__Exercise data__.
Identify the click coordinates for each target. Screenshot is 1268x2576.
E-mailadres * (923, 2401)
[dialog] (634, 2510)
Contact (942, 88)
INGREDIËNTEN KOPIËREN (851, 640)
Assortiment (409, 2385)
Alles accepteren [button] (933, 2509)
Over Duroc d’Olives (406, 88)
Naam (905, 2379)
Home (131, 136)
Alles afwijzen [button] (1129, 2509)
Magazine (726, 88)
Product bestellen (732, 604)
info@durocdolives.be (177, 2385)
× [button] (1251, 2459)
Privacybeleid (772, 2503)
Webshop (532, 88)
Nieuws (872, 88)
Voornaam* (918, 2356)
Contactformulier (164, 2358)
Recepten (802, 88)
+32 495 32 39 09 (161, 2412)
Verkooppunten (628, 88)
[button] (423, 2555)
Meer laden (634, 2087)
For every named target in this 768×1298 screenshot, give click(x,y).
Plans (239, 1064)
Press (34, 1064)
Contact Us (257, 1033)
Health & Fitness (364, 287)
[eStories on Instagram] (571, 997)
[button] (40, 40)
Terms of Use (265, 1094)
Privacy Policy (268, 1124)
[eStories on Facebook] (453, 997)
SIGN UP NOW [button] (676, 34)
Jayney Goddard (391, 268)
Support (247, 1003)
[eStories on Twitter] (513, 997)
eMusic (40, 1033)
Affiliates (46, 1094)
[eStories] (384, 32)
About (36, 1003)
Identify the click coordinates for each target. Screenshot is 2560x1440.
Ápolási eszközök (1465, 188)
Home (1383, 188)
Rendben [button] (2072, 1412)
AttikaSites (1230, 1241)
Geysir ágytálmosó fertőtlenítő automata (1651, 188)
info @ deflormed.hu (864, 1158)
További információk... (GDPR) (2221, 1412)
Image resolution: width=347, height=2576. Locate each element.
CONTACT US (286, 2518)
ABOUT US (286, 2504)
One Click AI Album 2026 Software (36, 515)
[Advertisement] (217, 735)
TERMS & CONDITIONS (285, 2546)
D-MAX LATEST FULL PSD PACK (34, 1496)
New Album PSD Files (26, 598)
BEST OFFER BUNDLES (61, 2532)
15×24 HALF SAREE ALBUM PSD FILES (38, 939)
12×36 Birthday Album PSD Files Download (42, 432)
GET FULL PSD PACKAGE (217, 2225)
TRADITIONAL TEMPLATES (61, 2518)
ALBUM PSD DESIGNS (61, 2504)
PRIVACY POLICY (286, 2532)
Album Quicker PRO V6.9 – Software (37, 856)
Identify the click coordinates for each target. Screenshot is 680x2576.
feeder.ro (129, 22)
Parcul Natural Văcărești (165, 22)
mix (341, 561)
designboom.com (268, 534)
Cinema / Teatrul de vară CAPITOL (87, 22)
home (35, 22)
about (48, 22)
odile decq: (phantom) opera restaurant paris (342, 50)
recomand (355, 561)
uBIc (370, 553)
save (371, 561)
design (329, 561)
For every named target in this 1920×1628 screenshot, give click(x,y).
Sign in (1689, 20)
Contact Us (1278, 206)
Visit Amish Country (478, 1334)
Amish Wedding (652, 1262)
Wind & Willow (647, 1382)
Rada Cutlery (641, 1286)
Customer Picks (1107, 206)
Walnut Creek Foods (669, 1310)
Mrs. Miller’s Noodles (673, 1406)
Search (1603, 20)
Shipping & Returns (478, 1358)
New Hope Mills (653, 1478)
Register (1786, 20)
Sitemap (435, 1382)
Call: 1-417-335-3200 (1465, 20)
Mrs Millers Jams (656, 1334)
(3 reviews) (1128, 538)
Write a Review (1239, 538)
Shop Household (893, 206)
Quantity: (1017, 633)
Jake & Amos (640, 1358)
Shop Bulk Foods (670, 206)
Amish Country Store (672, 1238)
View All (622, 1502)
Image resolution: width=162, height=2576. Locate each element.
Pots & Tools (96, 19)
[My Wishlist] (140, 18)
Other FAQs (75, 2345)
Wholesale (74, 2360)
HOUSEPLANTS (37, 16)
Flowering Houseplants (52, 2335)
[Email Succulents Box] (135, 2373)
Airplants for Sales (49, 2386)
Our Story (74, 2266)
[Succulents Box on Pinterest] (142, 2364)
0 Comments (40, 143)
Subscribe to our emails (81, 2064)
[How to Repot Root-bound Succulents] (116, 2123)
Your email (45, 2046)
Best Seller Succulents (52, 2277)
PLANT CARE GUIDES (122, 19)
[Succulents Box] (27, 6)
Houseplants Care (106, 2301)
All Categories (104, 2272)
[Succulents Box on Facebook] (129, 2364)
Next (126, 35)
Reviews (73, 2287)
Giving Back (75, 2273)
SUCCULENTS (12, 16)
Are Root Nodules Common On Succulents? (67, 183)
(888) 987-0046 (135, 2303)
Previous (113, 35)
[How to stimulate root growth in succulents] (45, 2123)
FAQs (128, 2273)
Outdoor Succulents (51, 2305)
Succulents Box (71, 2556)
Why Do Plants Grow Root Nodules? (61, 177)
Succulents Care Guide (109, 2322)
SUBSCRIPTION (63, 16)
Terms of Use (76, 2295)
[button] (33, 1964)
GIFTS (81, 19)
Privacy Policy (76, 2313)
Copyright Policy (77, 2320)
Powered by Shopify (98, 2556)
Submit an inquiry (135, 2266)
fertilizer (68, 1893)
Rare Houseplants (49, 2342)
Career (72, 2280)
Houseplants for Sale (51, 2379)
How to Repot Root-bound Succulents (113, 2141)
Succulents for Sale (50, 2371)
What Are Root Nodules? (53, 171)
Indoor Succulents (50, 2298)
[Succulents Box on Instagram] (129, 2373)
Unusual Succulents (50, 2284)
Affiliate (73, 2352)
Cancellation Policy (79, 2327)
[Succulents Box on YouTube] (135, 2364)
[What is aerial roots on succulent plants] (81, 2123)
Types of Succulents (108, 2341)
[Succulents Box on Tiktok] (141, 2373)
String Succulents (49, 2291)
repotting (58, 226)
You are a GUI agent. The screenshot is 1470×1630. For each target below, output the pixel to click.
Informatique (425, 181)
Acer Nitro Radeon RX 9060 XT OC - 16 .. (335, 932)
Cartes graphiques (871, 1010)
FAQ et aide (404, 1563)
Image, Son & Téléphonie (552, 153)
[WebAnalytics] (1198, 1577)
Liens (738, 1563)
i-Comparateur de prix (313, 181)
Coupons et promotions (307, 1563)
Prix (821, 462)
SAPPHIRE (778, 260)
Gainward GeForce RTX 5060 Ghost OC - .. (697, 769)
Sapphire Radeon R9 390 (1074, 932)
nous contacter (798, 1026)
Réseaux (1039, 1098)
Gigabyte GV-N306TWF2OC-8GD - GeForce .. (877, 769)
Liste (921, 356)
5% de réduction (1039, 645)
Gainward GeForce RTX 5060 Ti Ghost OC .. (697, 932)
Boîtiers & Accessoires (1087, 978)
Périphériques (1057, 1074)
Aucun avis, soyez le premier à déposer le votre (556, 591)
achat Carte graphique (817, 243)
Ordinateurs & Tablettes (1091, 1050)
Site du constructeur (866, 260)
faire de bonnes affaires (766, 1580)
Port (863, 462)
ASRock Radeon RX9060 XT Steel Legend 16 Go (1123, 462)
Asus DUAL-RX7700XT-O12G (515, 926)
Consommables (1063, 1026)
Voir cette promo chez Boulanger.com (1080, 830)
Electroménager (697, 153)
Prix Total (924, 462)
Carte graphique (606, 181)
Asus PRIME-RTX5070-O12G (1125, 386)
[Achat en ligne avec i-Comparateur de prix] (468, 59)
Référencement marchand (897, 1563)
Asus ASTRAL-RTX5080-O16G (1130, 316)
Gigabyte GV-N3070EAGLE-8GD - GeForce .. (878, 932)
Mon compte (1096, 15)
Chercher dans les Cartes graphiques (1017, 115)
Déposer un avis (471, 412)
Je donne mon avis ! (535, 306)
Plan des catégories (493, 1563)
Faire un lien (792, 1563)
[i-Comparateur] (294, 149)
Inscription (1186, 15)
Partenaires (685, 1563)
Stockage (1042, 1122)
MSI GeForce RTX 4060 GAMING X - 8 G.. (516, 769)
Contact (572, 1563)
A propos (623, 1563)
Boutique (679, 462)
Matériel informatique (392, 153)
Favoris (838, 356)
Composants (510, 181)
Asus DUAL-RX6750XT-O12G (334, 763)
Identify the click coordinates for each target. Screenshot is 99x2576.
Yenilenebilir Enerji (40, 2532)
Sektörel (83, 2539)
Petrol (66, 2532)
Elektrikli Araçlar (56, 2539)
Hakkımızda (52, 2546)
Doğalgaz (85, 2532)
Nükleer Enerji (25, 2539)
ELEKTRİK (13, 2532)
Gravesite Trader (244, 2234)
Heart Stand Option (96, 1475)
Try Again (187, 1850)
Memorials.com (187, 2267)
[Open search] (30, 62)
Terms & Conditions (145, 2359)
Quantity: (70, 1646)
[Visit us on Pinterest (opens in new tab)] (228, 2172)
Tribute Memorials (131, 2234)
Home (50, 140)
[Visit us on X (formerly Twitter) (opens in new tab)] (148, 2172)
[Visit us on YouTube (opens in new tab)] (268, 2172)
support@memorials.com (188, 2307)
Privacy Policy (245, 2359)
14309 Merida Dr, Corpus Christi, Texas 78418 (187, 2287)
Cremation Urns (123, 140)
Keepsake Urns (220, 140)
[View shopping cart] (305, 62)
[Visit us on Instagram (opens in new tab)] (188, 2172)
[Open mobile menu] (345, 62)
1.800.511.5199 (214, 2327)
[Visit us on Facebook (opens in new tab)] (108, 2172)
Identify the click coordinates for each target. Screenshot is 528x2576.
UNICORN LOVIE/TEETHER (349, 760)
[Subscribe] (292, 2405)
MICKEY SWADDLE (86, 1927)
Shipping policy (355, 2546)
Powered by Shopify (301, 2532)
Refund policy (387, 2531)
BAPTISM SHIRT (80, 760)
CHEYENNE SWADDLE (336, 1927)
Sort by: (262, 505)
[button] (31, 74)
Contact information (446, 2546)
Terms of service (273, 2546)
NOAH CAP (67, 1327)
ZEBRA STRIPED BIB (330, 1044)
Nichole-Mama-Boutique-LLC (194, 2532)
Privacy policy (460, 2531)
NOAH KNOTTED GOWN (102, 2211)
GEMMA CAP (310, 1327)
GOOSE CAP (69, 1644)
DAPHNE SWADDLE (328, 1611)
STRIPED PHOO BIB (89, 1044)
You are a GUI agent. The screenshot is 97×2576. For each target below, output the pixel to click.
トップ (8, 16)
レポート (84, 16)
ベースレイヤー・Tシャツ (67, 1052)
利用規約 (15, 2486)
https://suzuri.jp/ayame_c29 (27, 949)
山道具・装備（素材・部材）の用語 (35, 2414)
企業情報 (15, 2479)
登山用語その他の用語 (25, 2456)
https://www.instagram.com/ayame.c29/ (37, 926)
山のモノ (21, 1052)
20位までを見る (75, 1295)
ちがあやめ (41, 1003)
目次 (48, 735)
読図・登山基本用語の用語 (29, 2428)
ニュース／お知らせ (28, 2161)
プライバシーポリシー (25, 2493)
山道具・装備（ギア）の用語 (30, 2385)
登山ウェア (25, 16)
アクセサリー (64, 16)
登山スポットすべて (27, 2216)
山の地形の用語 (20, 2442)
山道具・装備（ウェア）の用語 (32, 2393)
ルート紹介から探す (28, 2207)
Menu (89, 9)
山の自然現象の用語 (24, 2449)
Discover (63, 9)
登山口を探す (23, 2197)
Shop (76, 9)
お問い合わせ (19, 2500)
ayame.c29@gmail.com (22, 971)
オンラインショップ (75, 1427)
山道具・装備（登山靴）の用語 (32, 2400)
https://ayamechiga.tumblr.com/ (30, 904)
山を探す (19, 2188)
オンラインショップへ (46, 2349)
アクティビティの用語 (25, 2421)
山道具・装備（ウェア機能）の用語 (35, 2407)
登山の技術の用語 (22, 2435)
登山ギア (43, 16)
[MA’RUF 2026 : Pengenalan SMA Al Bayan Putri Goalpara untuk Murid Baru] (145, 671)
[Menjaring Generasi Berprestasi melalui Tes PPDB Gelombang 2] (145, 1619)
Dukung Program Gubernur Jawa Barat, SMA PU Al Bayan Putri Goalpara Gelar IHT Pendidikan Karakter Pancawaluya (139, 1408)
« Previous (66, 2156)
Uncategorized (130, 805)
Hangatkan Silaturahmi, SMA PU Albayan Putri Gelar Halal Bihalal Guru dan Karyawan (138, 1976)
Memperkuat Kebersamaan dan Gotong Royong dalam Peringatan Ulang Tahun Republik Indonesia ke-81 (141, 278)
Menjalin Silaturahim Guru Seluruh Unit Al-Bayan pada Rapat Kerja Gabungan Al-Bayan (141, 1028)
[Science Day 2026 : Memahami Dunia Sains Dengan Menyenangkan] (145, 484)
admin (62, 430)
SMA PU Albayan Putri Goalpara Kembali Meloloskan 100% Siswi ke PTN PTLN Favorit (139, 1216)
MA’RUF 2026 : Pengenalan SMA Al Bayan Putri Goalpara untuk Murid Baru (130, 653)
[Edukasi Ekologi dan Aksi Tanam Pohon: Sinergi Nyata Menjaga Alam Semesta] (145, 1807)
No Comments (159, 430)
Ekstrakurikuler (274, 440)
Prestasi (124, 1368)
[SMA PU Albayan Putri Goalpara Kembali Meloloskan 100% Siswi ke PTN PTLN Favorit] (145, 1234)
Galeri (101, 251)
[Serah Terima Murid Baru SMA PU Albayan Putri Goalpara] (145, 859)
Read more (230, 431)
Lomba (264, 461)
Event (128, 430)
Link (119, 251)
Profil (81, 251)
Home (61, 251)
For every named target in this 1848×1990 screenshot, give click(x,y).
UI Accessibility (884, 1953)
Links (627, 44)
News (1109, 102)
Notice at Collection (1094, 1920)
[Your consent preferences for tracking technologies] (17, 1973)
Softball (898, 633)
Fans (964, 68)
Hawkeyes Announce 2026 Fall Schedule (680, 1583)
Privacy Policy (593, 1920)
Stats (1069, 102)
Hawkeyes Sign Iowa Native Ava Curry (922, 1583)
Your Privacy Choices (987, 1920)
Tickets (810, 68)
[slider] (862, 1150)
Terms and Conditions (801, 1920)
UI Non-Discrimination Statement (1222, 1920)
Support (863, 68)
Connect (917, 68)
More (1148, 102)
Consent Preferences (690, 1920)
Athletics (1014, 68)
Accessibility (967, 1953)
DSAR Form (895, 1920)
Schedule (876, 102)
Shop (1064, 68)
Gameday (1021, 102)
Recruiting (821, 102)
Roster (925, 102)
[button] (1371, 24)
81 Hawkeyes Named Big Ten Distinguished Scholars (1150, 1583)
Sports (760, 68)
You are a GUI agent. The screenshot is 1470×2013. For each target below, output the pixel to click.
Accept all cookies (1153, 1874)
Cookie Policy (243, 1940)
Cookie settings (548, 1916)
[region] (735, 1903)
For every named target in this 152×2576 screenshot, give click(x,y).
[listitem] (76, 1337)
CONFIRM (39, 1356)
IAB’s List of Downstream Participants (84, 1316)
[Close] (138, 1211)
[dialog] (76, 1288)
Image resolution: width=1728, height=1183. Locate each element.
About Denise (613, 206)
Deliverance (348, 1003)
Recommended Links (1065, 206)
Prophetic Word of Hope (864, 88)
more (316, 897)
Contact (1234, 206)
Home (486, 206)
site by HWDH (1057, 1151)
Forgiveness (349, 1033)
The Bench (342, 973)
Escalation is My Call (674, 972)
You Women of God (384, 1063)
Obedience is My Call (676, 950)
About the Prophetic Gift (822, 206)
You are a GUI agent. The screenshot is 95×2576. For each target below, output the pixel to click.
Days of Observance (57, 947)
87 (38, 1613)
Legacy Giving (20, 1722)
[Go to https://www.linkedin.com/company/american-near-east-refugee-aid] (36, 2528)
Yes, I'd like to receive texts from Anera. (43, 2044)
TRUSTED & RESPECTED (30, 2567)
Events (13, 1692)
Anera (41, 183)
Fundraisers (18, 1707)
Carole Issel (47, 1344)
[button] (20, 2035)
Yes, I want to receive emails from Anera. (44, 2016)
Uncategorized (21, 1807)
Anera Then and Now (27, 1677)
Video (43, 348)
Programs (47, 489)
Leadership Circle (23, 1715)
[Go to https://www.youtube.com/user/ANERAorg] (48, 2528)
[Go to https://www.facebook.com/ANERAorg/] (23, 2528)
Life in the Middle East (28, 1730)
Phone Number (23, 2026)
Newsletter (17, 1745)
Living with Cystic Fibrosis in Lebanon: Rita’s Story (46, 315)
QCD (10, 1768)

__Task to complete__.
What you retype should run from the first line of the entries above through the line containing "Health & Fitness (364, 287)", exactly and in full.

__Solution to this task__.
Identify the click coordinates for each target. Screenshot is 1268x2576.
E-mailadres * (923, 2401)
[dialog] (634, 2510)
Contact (942, 88)
INGREDIËNTEN KOPIËREN (851, 640)
Assortiment (409, 2385)
Alles accepteren [button] (933, 2509)
Over Duroc d’Olives (406, 88)
Naam (905, 2379)
Home (131, 136)
Alles afwijzen [button] (1129, 2509)
Magazine (726, 88)
Product bestellen (732, 604)
info@durocdolives.be (177, 2385)
× [button] (1251, 2459)
Privacybeleid (772, 2503)
Webshop (532, 88)
Nieuws (872, 88)
Voornaam* (918, 2356)
Contactformulier (164, 2358)
Recepten (802, 88)
+32 495 32 39 09 (161, 2412)
Verkooppunten (628, 88)
[button] (423, 2555)
Meer laden (634, 2087)
For every named target in this 768×1298 screenshot, give click(x,y).
Plans (239, 1064)
Press (34, 1064)
Contact Us (257, 1033)
Health & Fitness (364, 287)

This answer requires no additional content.